Time is relative, said Albert Einstein. And that is the only real fact about time. Things like time as dimension or time as wave movement are theories, or attempts to model that kind of thing. We know that we can stop aging by traveling at the speed of light. When an object travels with the speed of light, that thing causes a situation where that particle gets so much more energy than it loses. And that is the situation where the particle is not aging.

The speed of light is relative. When the universe expands the quantum fields that are slowing the time will turn weaker. And that means the material is also turned thinner. So in the young universe speed of light is slower than it's now.
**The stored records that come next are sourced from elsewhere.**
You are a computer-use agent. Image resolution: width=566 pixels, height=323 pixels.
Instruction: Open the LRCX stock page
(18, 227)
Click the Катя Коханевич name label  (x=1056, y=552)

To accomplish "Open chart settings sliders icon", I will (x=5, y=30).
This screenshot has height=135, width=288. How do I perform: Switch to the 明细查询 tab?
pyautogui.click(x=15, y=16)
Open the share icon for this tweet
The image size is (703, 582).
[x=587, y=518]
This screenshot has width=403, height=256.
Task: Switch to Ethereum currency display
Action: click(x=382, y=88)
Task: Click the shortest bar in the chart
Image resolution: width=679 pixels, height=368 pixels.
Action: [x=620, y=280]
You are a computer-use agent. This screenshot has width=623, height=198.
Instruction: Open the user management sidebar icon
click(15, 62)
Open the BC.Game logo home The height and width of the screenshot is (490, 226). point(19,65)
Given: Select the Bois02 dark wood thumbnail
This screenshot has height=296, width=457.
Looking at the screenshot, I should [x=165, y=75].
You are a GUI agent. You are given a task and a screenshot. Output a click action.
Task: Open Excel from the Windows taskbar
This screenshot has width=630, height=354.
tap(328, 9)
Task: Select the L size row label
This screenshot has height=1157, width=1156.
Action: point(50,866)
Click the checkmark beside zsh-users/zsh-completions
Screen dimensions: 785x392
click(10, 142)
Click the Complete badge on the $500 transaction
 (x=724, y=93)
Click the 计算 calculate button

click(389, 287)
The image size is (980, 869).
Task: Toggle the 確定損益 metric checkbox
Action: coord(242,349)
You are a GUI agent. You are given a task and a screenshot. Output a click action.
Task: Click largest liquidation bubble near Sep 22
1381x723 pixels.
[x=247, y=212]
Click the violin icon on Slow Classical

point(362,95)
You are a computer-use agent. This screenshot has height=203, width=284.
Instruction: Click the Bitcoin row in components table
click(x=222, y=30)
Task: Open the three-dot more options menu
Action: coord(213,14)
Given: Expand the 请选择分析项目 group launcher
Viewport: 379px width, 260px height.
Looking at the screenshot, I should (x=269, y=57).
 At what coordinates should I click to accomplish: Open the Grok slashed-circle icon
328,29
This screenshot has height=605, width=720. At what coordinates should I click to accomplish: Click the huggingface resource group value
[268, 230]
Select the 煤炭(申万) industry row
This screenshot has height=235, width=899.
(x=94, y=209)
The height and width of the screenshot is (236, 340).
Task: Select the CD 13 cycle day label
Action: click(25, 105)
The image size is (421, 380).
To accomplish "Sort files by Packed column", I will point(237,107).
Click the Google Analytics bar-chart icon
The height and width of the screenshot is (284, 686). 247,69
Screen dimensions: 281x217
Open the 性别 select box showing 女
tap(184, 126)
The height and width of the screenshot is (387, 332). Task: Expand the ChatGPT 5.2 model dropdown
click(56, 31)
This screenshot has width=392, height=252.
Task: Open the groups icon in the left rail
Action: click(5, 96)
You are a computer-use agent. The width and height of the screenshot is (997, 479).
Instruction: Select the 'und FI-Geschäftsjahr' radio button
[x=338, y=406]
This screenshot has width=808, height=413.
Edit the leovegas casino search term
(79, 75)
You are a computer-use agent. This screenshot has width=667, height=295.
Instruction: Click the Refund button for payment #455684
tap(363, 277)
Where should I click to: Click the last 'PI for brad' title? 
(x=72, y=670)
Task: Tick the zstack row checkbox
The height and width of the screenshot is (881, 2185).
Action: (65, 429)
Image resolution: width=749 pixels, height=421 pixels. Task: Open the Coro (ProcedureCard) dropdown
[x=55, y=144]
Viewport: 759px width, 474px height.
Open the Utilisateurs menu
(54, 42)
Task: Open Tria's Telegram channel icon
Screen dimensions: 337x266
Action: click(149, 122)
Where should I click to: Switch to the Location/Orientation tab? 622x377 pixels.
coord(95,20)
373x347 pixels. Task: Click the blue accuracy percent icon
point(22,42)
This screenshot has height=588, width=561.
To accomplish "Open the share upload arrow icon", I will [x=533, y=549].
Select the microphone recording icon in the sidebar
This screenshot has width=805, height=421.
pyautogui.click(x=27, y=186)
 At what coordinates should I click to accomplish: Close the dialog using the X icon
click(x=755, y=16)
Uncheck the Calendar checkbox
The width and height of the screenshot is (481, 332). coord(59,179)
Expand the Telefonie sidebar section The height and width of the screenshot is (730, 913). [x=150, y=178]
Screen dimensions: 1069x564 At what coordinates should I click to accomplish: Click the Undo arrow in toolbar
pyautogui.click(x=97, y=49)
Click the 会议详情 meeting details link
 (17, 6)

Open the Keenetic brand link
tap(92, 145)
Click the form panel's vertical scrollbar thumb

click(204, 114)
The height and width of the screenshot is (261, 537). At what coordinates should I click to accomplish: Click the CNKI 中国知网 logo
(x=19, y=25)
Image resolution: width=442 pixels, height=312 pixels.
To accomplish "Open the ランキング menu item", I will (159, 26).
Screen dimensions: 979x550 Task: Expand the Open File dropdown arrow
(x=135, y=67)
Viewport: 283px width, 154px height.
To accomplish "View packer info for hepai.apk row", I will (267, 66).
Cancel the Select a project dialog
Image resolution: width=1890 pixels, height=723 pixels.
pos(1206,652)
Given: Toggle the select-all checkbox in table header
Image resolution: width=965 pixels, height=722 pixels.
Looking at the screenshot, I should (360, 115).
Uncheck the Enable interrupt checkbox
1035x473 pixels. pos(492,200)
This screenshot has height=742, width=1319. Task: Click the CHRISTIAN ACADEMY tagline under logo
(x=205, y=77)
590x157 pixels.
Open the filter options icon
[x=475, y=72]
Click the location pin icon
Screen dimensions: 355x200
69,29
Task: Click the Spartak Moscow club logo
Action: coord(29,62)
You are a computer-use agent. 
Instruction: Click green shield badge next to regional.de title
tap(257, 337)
That thing that should be real is the medium, where light travels. Affect the speed of light. The speed of light is lower in water than in the air and in air, particle travels slower than in a vacuum.

But the thing that makes the speed of light relative is that we can observe it outside from water. If we would live in a universe filled with water, we would not see that difference. The speed of light is always the top speed. But the differences in the speed of light in the medium are possible to see only when a photon or some other particle crosses the border of those mediums.

Cherenkov's radiation forms when a particle crosses the speed of light when a particle crosses the border between water and air, in a short moment, it travels faster than the speed of light. Things like neutrino detectors benefit that idea. When the particle's speed decreases, it sends a blue light shockwave. And that blue light shockwave turns the sky to blue.

Because it must release kinetic energy to water for slowing its speed from the top speed in air to the top (or highest) possible speed in the water. But we can see that thing only because we can observe the border between air and water.

That's why we cannot measure the speed of light outside our universe. The reason for that is we are inside the system. We know it's higher. But that's the only thing that we know.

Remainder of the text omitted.